Tahala’ ini adalah pribadi yang
transenden, tak tertandingi. Tahala’
inilah
yang mengatur hidup atau mati, kesuburan atau kegagalan panen. Karena itu,
arwah orang yang telah mati akan dihantarkan kembali kepada Tahala’ sehingga Tahala’ akan menjaga lagi arwah orang tersebut di dalam kehidupan
yang baru.
2.
Masyarakat Uud Danum percaya bahwa ada
kehidupan lagi setelah kematian.[9] Pertanyaan mendasar yang muncul di benak mereka
adalah: kemanakah arwah manusia pergi setelah ia mengalami kematian? Hilangkah
jiwa dan raganya? Pertanyaan ini terjawab ketika mereka mengalami mimpi. Dalam
mimpi tersebut, mereka berjumpa dengan arwah sanak keluarga yang telah mati.
Karena itu, mereka kemudian meyakini bahwa ada kehidupan setelah kematian.
Masyarakat Dayak Uud Danum percaya bahwa mereka (arwah-arwah)
tetap
memiliki jiwa dan raga yang utuh
karena pada saat bermimpi mereka menjumpai arwah tersebut dalam bentuk utuh.
Dengan kata lain, manusia dalam pandangan suku Dayak Uud Danum bersifat immortal (abadi) baik jiwa dan raganya. Karena itulah
orang-orang yang telah mati ini tetap diberi makan (pacuh[10])
oleh anggota keluarga yang masih hidup. Dengan kata lain, ada realitas baru dan berkelanjutan sesudah
kematian. Manusia yang telah mati tidak akan kehilangan identitasnya jika ia mati.
Karena
itu, kehidupan di dunia yang selanjutnya ini perlu dipersiapkan.

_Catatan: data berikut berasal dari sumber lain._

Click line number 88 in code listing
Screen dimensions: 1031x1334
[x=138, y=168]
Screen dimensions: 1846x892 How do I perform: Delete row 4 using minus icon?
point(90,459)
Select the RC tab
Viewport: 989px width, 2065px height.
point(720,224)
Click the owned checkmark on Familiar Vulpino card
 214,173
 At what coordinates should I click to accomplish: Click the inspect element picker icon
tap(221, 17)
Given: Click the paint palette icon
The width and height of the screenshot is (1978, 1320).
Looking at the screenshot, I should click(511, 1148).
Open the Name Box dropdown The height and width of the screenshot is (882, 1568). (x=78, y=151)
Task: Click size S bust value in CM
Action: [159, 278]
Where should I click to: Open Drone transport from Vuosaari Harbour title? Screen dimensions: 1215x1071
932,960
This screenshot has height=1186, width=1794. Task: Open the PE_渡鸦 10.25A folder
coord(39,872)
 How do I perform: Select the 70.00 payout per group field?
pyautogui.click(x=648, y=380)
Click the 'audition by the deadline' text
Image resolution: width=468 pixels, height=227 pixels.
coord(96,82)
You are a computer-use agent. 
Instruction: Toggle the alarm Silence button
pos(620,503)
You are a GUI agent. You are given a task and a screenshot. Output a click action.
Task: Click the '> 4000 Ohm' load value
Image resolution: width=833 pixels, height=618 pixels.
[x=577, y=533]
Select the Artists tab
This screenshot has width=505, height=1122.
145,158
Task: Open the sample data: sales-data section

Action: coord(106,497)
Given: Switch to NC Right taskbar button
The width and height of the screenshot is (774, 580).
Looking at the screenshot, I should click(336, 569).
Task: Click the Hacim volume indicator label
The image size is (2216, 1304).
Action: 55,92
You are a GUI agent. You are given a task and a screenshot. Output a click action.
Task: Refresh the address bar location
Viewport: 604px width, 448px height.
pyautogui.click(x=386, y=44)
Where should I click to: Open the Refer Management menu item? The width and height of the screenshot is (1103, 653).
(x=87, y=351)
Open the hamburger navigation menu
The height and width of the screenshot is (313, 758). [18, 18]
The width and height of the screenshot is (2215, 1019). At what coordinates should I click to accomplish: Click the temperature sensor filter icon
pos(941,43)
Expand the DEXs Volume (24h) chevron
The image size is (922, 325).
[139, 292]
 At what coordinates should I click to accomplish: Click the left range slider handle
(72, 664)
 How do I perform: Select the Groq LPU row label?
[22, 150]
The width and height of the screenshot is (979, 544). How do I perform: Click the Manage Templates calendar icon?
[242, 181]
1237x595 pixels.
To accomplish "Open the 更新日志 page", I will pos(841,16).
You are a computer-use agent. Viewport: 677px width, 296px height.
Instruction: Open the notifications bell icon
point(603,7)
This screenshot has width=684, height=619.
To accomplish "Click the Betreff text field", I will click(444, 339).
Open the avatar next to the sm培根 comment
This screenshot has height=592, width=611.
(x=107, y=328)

Namun demikian, mereka belum dapat menjelaskan
keabadian tubuh fisik secara logis selain hanya bersumber dari “penglihatan”
dalam mimpi.
Manusia
Uud Danum Serawai: Para Manusia Di Dalam Perjalanan
Upacara Dalo’ menunjukkan bagaimana manusia Uud
Danum memaknai keberadaan mereka di dunia. Ketika kematian menjemput mereka di
dunia, itu bukanlah akhir dari segala-galanya. Masih ada kehidupan yang
tampaknya sama persis di Betang Surgawi. Masih ada kayu-kayu yang dipotong
untuk dijadikan kayu bakar. Masih ada air jernih di sungai yang bisa diangkut
ke betang.
Pola kehidupan yang
berulang semacam ini menegaskan bahwa manusia Uud Danum adalah mereka yang tak
pernah berhenti berjalan melintasi titik-titik kehidupan entah di dunia maupun
setelah mereka meninggal. Mereka terus hidup. Kematian hanyalah semacam gerbang
bagi mereka untuk memasuki keabadian dimana tubuh dan jiwa mereka tidak pernah
hancur dan binasa.
Pertanyaanya, apakah
segala macam kejahatan dan kebaikan mereka di duna ini “dihitung” sebagai
“tiket” mereka untuk memasuki keabadian? Manusia Uud Danum tampaknya tidak
memiliki gagasan semacam ini dalam tradisi mereka. Gagasan ini menjadi hidup
ketika Kekristenan dan Islam masuk di Kec. Serawai beberapa tahun lalu.
Bagi manusia Uud Danum,
kebaikan yang mereka lakukan itu semata-mata demi menjaga harmoni alam. Ketika
alam mengalami harmoni, tentu mereka sendiri yang menikmatinya. Mereka meyakini
bahwa segala macam kehancuran, penderitaan, dan kerusakan pada kehidupan
disebabkan oleh perbuatan manusia yang berbuat salah kepada alam ataupun
roh-roh yang ada di pohon-pohon keramat. Itulah sebabnya beberapa manusia Uud
Danum menganut panteisme hingga saat ini. Akar-akar panteisme masih terdapat
dalam kehidupan mereka dewasa ini.
Cara mereka
memandang kehidupan seperti ini jelas menunjukkan pola relasi mereka dengan 3
pribadi penting dalam hidup manusia Uud Danum: Tahala’, alam dan sesama.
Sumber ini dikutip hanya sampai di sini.